Show all lines from the material that carry the word "computer".

*Supplied information*.
[Start of section]

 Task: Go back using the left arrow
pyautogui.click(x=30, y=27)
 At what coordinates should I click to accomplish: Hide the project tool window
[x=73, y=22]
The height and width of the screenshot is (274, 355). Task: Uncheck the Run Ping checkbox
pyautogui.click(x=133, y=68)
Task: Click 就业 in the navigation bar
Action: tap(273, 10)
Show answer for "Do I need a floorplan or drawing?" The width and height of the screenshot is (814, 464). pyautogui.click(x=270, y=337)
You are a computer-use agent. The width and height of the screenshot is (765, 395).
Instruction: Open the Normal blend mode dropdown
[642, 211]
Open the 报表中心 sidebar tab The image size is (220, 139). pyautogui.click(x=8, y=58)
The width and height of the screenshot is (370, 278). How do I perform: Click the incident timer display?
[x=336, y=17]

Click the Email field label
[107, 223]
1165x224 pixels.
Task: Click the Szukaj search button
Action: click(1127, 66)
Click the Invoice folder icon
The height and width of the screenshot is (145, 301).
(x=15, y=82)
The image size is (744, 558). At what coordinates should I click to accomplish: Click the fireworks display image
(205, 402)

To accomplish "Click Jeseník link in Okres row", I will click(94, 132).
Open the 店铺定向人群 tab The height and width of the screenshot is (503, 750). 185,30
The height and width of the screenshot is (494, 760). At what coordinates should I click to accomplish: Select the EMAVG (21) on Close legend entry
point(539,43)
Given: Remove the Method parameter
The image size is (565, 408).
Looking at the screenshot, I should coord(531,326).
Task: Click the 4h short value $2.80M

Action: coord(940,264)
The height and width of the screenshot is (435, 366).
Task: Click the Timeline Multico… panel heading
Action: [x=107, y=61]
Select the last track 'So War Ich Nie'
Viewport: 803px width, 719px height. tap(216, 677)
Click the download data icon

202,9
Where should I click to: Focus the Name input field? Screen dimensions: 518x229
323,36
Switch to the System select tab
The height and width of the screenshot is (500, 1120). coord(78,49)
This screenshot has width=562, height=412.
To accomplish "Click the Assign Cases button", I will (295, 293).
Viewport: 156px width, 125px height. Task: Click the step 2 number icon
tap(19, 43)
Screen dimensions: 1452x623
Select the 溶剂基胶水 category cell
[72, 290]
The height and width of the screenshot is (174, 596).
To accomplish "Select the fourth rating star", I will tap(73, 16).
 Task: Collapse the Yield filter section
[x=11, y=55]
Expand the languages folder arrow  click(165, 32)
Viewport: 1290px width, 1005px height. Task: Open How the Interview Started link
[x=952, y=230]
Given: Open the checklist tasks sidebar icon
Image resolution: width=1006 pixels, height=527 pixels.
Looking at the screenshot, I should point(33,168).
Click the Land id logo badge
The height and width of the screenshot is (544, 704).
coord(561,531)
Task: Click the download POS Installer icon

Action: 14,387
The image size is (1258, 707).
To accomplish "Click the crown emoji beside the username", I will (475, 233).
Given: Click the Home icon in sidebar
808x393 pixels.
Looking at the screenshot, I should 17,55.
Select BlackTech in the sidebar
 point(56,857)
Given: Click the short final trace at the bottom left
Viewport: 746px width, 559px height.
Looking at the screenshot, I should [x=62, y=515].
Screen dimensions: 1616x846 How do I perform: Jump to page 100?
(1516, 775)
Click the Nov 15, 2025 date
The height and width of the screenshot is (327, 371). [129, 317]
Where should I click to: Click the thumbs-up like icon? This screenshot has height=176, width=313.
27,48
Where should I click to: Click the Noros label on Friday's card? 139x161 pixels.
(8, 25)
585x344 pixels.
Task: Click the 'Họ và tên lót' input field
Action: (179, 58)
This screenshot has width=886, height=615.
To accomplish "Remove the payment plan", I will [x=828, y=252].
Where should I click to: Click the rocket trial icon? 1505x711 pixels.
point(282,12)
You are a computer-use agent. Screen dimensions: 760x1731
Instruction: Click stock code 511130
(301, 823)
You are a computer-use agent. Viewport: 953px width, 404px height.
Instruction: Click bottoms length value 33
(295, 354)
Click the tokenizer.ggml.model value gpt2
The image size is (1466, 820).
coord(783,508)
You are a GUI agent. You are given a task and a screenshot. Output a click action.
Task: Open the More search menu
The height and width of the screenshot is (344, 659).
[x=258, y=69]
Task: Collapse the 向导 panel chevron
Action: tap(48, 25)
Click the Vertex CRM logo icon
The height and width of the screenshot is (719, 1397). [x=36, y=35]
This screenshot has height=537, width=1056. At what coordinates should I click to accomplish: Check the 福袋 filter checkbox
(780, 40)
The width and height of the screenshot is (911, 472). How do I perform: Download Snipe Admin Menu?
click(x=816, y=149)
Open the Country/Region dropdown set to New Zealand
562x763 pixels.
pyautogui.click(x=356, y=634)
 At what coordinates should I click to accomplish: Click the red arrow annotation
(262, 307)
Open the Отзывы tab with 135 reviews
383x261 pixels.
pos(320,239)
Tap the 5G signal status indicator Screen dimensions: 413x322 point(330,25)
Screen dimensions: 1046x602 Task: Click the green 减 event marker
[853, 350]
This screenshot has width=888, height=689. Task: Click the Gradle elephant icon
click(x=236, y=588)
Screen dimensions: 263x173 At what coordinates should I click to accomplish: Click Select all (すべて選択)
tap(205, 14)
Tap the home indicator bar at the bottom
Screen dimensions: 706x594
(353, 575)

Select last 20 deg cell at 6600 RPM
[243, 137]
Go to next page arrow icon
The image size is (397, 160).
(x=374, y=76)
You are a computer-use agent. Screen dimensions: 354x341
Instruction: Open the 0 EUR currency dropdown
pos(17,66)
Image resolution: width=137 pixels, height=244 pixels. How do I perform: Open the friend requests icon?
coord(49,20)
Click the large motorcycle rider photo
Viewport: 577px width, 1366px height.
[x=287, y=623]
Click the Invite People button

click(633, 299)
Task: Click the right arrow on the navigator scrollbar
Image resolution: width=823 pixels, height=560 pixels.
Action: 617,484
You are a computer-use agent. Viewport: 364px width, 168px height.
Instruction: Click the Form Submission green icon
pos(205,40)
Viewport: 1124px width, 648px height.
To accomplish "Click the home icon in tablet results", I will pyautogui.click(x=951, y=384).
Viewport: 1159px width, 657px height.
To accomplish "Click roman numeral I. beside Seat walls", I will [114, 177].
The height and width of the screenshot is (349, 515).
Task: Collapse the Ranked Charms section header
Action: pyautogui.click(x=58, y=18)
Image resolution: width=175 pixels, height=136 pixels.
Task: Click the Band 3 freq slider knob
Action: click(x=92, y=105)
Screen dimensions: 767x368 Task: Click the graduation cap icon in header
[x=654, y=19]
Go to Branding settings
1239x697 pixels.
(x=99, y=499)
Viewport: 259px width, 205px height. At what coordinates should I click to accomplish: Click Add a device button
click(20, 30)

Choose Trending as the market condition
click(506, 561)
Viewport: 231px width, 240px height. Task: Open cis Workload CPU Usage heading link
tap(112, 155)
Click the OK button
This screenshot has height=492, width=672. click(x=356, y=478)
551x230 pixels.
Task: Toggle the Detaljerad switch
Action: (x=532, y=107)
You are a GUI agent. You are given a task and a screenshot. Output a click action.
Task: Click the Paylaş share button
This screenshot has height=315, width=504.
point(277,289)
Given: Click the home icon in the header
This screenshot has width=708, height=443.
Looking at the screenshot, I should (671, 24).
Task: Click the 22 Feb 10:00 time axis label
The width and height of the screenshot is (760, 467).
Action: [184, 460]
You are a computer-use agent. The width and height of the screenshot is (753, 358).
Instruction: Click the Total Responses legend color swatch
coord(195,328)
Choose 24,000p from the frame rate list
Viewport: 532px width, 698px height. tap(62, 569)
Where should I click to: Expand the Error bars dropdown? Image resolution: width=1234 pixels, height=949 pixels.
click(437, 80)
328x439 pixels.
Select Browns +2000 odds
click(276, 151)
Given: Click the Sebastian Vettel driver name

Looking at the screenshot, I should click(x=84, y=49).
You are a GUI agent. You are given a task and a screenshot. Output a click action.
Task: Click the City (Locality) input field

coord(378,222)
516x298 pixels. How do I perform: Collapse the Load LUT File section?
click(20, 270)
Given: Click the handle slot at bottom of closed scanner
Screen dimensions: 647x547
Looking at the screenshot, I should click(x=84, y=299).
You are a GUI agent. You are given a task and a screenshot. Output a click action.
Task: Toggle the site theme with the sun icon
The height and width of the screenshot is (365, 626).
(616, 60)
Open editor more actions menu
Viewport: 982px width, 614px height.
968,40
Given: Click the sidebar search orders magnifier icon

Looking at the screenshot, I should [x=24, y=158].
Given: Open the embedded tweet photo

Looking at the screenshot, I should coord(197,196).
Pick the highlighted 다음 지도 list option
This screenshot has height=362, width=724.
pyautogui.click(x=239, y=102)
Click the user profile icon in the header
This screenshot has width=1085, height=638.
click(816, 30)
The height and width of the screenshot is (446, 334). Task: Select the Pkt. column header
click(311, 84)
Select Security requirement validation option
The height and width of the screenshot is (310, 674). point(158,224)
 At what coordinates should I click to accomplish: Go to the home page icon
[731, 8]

[End of section]

*Written answer*.
You are a computer-use agent. The width and height of the screenshot is (765, 395).
You are a computer-use agent. Screen dimensions: 760x1731
You are a computer-use agent. Viewport: 953px width, 404px height.
You are a computer-use agent. Screen dimensions: 354x341
You are a computer-use agent. Viewport: 364px width, 168px height.
You are a computer-use agent. The width and height of the screenshot is (753, 358).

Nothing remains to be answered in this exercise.